-2

how can i use a variable in this SelectSingleNode statement

   oldCd = root.SelectSingleNode("/students/student[id={0}]",id);
Hammam Muhareb
  • 355
  • 1
  • 4
  • 11

2 Answers2

3

if id is an attribute of student element

root.SelectSingleNode(String.Format("//students/student[@id='{0}']",id))

if it is sub element

root.SelectSingleNode(String.Format("//students/student[id[text()='{0}']]",id))
L.B
  • 114,136
  • 19
  • 178
  • 224
  • knowing that "id" is a string converted to an int32 should that be a problem, i used your second line of code since its a sub child but i keep getting an error from this exact line that says "Object reference not set to an instance of an object. " do you know what this means?? – Hammam Muhareb Dec 01 '12 at 00:28
  • @HammamMuhareb: Are you sure that `root` isn't `null`? Post a short but complete program demonstrating the problem if you're still having issues. – Jon Skeet Dec 01 '12 at 08:02
  • @HammamMuhareb XML is case sensitive. Is it possible that your xml contains `Students` not `students`? – L.B Dec 01 '12 at 09:12
2

Well, you could use string.Format to create the XPath expression, as shown in L.B's answer.

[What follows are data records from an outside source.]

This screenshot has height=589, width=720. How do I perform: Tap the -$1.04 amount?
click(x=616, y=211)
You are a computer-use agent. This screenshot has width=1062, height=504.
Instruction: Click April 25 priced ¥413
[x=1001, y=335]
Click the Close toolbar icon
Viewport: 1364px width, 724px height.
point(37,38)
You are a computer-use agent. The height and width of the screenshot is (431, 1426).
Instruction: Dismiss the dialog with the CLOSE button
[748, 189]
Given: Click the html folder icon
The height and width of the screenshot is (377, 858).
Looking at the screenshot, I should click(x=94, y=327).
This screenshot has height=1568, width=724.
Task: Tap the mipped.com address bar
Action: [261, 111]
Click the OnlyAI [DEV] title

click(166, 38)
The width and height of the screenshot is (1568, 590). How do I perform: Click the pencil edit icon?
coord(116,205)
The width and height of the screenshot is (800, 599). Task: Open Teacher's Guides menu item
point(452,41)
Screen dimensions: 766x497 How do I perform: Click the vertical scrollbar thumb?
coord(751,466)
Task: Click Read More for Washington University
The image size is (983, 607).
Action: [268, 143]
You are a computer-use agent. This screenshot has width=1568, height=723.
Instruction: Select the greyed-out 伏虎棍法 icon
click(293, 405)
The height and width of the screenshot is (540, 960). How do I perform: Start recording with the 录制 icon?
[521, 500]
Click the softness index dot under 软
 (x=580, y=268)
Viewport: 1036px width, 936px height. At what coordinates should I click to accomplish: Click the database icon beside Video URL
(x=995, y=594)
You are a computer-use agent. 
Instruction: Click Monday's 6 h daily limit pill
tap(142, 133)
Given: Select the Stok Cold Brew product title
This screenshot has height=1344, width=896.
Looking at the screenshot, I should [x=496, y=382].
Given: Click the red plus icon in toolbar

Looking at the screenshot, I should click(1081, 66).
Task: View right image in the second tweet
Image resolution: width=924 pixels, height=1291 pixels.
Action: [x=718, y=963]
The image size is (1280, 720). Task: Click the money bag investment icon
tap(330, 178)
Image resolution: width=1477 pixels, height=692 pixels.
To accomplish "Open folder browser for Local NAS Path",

Personally I wouldn't though - I'd use LINQ to XML, which doesn't mix code and data as much as using XPath. It smacks of the same problem as the normal source of SQL injection attacks.

The LINQ to XML query would be like this:

var node = doc.Root.Elements("Students")
                   .Elements("Student")
                   .Where(x => (string) x.Element("id") == id)
                   .SingleOrDefault();

(If id is an int, you could cast the XElement to int instead of string.)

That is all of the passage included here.